D’après vos diagnostiques, quelles en sont les priorités?
La santé, aujourd’hui au Togo, elle est le parent pauvre de pratiquement tout. Il est clair que le budget du Togo consacre une part infime à la santé d’autant puisqu’il y a une obligation aux Etats de l’Union Africaine de consacrer 15% de leur budget à la santé. Ce qui n’est jamais fait au Togo. Nous avons même réaliser une étude sur la contribution du budget de l’État à la santé sur les cinq dernières années, les chiffres sont très édifiants.
Pour ce qui est de la jeunesse, la jeunesse togolaise n’a pas de modèle, elle est laissée pour compte. Elle se cherche à la limite. Nous pensons que c’est quand même un capital en ressources humaines qu’on ne peut laisser comme cela.

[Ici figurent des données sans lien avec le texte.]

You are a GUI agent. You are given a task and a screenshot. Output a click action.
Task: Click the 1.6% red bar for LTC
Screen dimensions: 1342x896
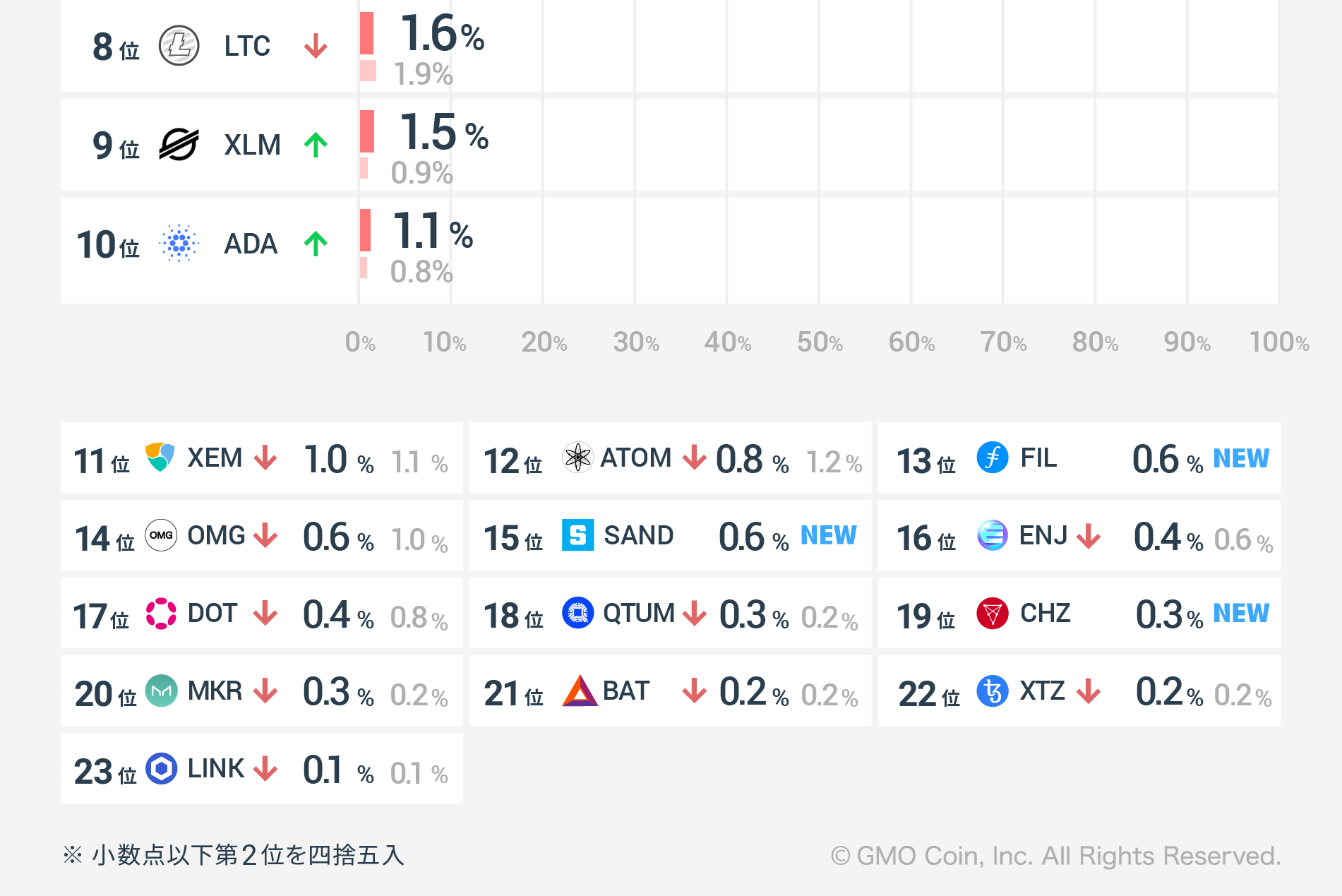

Si nous on estime qu’on est plus ou moins sacrifié, on a le devoir de faire en sorte que ceux qui nous suivent n’aient pas subi les mêmes affres sous lesquelles nous ployons.
Par ailleurs, le problème foncier, que j’appelle le «nœud gordien», c’est peut-être le prochain grand mouvement qui nous éclater au visage. Le code foncier togolais date de 1906. Vous comprenez qu’il y a un problème, qu’on devrait rapidement aller à un nouveau code foncier mais qu’on ne pourrait pas y aller sans évoquer les problèmes actuels. Quand vous voyez que 90% des logements à Lomé sont faits d’une pièce ou deux, vous comprenez qu’il y a un problème. C’est en cela que nous estimons qu’il est important de préciser les vrais problèmes, n’en déplaisent aux gens qui pensent que ce n’est pas le moment. Je pense que nous allons vers la construction d’un nouveau Togo, et c’est à nous les jeunes de pouvoir s’emparer de cette démarche, de pouvoir s’approprier du pouvoir.